- _Exercise objective_: Among the entries that follow, how many lines contain the string "ystadrortjanst"? Answer with that number only.

- _Working data_:
<<<<
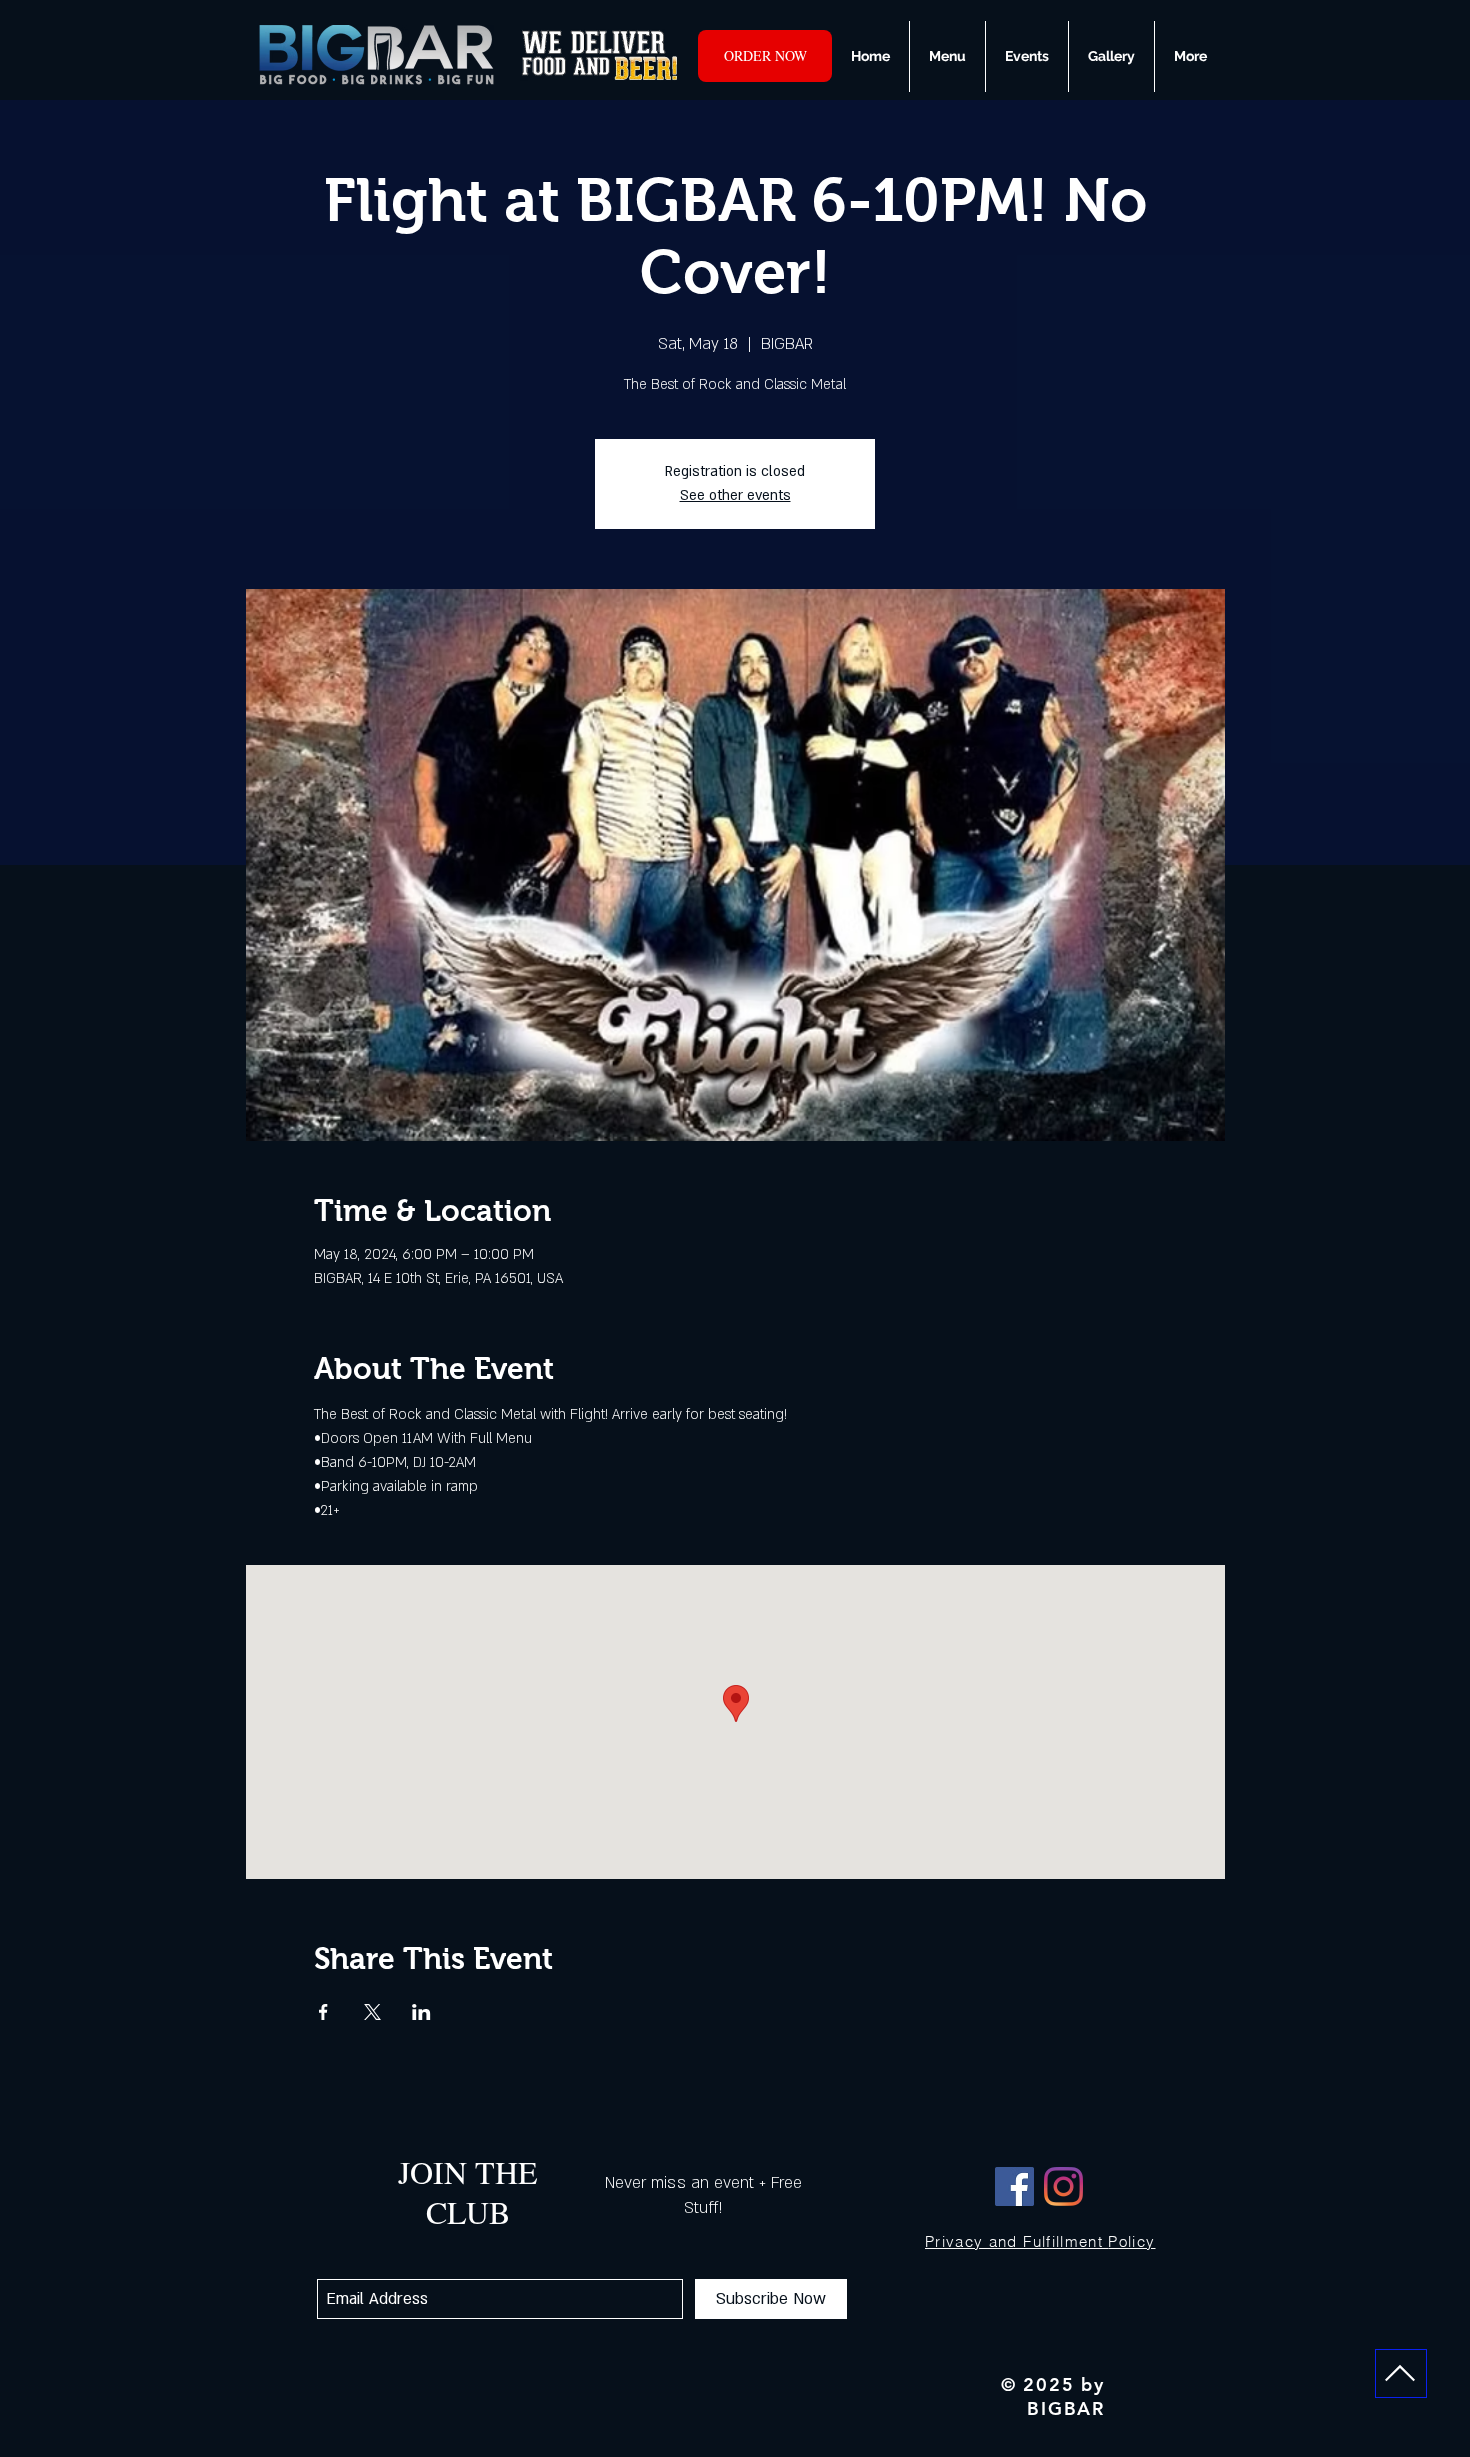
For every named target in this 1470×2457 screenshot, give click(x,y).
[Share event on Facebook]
>>>>
<<<<
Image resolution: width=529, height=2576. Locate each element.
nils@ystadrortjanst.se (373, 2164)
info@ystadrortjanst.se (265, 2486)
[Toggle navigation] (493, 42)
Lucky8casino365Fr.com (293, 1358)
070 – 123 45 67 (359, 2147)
>>>>
<<<<
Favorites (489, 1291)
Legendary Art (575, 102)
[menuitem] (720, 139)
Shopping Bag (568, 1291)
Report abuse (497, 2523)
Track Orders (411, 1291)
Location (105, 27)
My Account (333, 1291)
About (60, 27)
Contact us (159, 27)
>>>>
- _Solved exercise_: 2